Baingan bharta – “ A punjabi style dish made from smoked brinjal’s in a thick tomato gravy”

Before even explaining a bit about today’s recipe, let me ask you a question. “How good are you in burning your recipe ingredients, black?” 

Like me, if you too have ventured into the cooking arena, you might recall those days when you would have accidentally burnt your dish pretty badly. My experience, was when I was in the university hostel, in our shared kitchen, when I tried to make saag aloo, and literally choked all my roommates from the kitchen. It was so terrible! 

But had I known about this recipe that I am sharing with you today,  I wouldn’t have felt so bad. 

So, if you are totally new to making recipes, you can try the recipe I am going to reveal now. Infact, if you like grilling, you might as well have fun with today’s recipe. This recipe is called baingan bharta. 

Baingan bharta is a Punjabi style dish made from smoked brinjal’s in a gravy of tomatoes, onions and garlic. For this recipe, you would require a very big aubergine or brinjal. You would then fry the brinjals over the flame, literally burn its skin giving it the smoky flavor. Later you will remove the skin and mash the brinjal and add it to the gravy. 

The recipe I have made is little different. First off, I haven’t used onions or garlic. Second, I have used fresh cream in the end before garnishing. This dish takes about 30-40 minutes to cook and would serve atleast 2-3 people. 

So now, let us get started with today’s dish. 

Ingredients List

For Vegetables

• Brinjal – 500gm (Big) 

• Oil – 4-5 tbsp 

• Tomatoes – 3 (medium) 

• Green Chilies – 3 

• Ginger – 1 slice (crushed)

• Cumin Seeds – 1 tbsp 

• Fresh Cream – 3-4 tbsp 

• Salt – 1tbsp 

For Masalas

• Coriander Powder – 1tbsp 

• Turmeric Powder – 1tbsp 

• Garam Masala – 1 tbsp 

• Red Chilly Powder – ½ tbsp

Baingan bharta – Preparation Step

1. Pick up a very big eggplant. Wash it well and wipe it dry. Grease it with 2-3 tbsp of oil. Place it over a flame and roast it very well. 
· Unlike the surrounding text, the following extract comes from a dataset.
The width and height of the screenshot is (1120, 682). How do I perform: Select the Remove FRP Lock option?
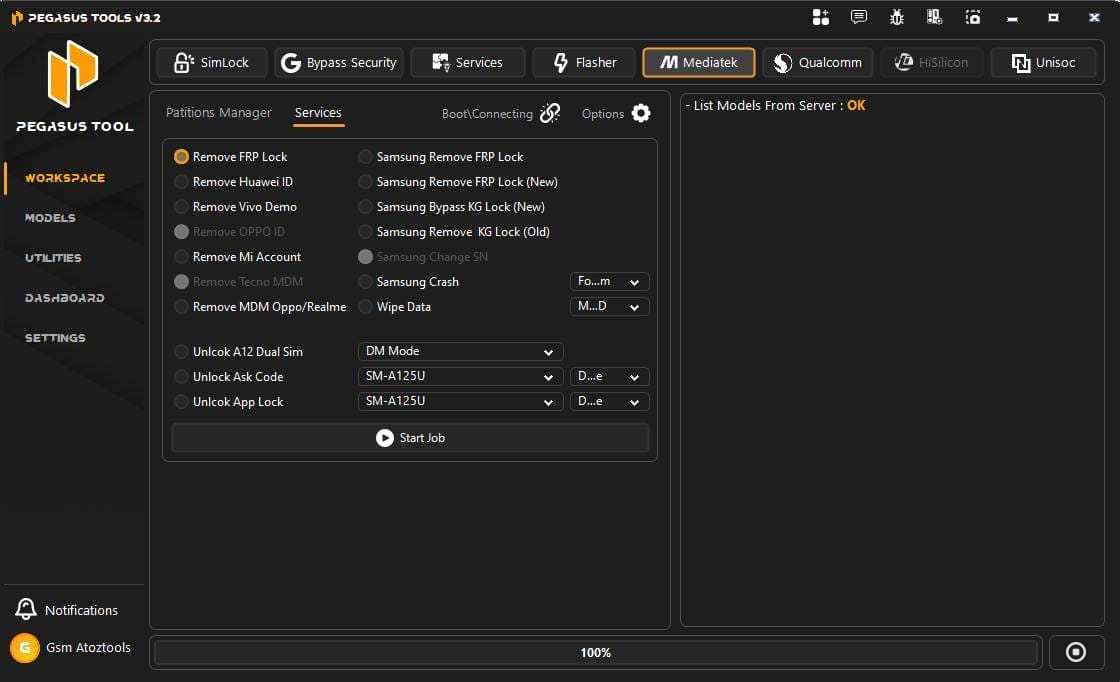(x=181, y=156)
2. After about 10 minutes, the skin of the eggplant starts to wilt and becomes soft. Hold the stem of the egg plant and turn it so that all sides are roasted. 


3. Once the egg plant is completely roasted, its skin becomes ash in color, switch off the flame and dip the eggplant in a bowl of water and let it cool.


4. Now, peel of its skin and mash the eggplant well. If you have really fried the eggplant, the inside of the eggplant also gives a slight brown color.


5. Chop 3 tomatoes, 3 green chilies and ginger and keep them aside.

6. In a pan heat oil. As the oil gets heated add in 1 tbsp of cumin seeds. As the cumin seeds sizzle, add in the green chilies and ginger into the mix and stir it well.



Cover the lid of the pan, when you add the chilies and ginger into the oil as it could splutter oil drops onto your face.

7. Add in the chopped tomatoes into the mix. Add the masala ingredients onto the mix and stir it well. Close the lid of the pan, and let the tomatoes become into thick paste. Keep medium flame as you do. 


8. Once the tomato gravy has become soft, and as the oil has started leaving its sides, add the mashed brinjal into the mix and stir it well. Add 1 tbsp of salt. 


9. The dish is almost done now. Add 3-4 tbsp of fresh cream into the mix and switch off the flame.


10. Stir the dish well, and garnish it with chopped coriander leaves. Enjoy baingan bharta with roti or rice.



If you don’t have cream you can squeeze lemon juice on the top of this recipe.

In restaurants, to get a smoky flavor and taste, the brinjal’s are fried in a tandoor over burning charcoal. Now, if you can’t find one, you can use the method I have used. 

In case, you have an oven preheat the oven for 20 min at 350-400 degrees. Add the brinjal’s into the oven tray along with 2-3 tbsp of oil and let it cook for about 15 min.